* Exercise objective:
Return every line of the listing below, unchanged, from its first line to the line holding "Given: Open Front", that line included.

* Material supplied:
====================

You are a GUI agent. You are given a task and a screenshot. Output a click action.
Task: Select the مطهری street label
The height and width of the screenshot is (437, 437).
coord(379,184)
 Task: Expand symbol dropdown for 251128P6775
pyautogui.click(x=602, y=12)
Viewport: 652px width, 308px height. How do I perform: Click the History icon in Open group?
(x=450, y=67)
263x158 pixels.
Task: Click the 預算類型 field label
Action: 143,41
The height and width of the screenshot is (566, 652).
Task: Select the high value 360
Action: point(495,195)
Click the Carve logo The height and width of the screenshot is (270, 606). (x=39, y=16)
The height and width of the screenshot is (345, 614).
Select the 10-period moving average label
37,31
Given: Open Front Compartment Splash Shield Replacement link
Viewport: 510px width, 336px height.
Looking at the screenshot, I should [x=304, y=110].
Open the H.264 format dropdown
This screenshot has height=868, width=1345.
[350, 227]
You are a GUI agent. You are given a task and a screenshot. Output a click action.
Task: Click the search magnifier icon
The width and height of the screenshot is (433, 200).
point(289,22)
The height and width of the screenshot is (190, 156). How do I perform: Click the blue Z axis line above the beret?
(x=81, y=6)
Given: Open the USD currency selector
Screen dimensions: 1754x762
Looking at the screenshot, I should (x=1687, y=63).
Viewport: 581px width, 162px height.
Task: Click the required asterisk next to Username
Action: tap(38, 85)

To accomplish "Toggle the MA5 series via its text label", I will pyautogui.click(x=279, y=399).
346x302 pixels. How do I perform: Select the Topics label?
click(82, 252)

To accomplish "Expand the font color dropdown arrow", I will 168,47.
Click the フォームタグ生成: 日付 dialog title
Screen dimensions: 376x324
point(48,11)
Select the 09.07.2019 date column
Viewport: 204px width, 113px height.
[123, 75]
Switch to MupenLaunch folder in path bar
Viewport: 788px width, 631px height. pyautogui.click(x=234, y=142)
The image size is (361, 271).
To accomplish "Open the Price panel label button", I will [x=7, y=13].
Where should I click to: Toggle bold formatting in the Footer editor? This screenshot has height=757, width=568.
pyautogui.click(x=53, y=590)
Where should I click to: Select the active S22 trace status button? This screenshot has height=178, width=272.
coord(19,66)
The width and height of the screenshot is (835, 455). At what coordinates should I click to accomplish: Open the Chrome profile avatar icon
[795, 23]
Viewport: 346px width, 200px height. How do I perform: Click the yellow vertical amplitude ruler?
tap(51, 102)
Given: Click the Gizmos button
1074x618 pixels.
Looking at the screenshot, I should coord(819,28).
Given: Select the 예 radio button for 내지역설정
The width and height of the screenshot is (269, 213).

====================

* Result of this task:
You are a GUI agent. You are given a task and a screenshot. Output a click action.
Task: Select the مطهری street label
The height and width of the screenshot is (437, 437).
coord(379,184)
 Task: Expand symbol dropdown for 251128P6775
pyautogui.click(x=602, y=12)
Viewport: 652px width, 308px height. How do I perform: Click the History icon in Open group?
(x=450, y=67)
263x158 pixels.
Task: Click the 預算類型 field label
Action: 143,41
The height and width of the screenshot is (566, 652).
Task: Select the high value 360
Action: point(495,195)
Click the Carve logo The height and width of the screenshot is (270, 606). (x=39, y=16)
The height and width of the screenshot is (345, 614).
Select the 10-period moving average label
37,31
Given: Open Front Compartment Splash Shield Replacement link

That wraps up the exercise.